Grumpily, Mother Lovett complained, “Well, I didn’t get to watch my stories today. Omaha was on all afternoon.”

“Omaha? What’s Omaha?”

“You know! Omaha. The guy that’s going to be our president.”

Gratefully she blessed her offspring with this trait, as my mom spent a full 10 minutes last fall raving about “the best tai chi she had ever tasted.”

“This tai chi was just so delicious. I had never tried tai chi before. Oh, it was so wonderful. I wonder if I could make it at home?”

“Um, mom? Pretty sure you mean chai tea.”

So the only other thing you need to know is that you must make this cake. Juicy oranges, creamy yellow cake, sweet and shredded coconut… all enveloped with a creamy orange frosting and a heavy-handed dusting of coconut. It’s perfect.

Juicy Orange Cake

makes two 8-inch layer cakes

2 1/2 cups cake flour

3 teaspoons baking powder

1/4 teaspoon salt

1/2 cup butter, softened

1 1/2 cups sugar

3 eggs

2 teaspoons vanilla extract

3/4 cup orange juice

1/4 cup orange zest

2-3 tablespoons of milk if needed

1 cup shredded coconut

10-12 oranges zested and juiced (use what’s need for the cake, if there is leftovers use it for the frosting)

Preheat over to 350 degrees. Zest and juice the oranges.

**PROVIDED DATA:**
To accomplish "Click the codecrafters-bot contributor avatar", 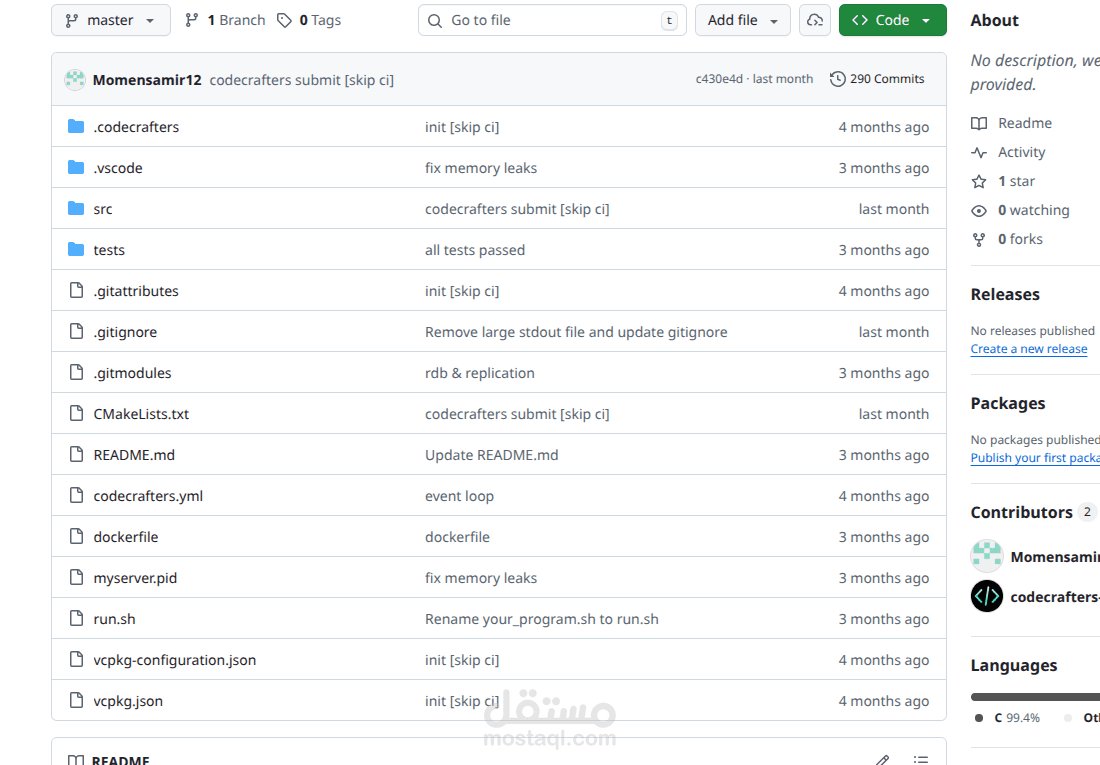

**EXERCISE INSTRUCTIONS:**
1. In the orange cake post, what did the writer's mom call chai tea?
2. Write the next part of the orange cake post, picking up after its final sentence.

**RESPONSES TO THE EXERCISE:**
1. Tai chi.

2.
Sift flour, salt and baking power and set aside. Cream butter and sugar in the bowl of an electric mixer until light and fluffy, about 2-3 minutes. Add eggs one at a time, then add vanilla. After the mixture has come together, add in half the of the dry ingredients and mix. Add in the orange juice, then the rest of the dry ingredients. Add in the orange zest and fold in coconut and mix until dispersed. Add milk if needed.

Pour batter in two 8-inch buttered and floured cake pans. Bake for 25-30 minutes, or until cake is not jiggly in the middle. Let cool completely before frosting.

Note: Cakes with shredded coconut in the batter tend to be a bit crumbly. Also, this recipe came with NO instructions. I had to make some up as I went a long, but if you feel you need more liquid, add store bought orange juice or more milk until you get the consistency of cake batter.

 

Orange Frosting

2 1/2 sticks of butter, softened

1 8-ounce black of cream cheese, softened

4 1/2 – 5 cups of powdered sugar (based of your desired consistency)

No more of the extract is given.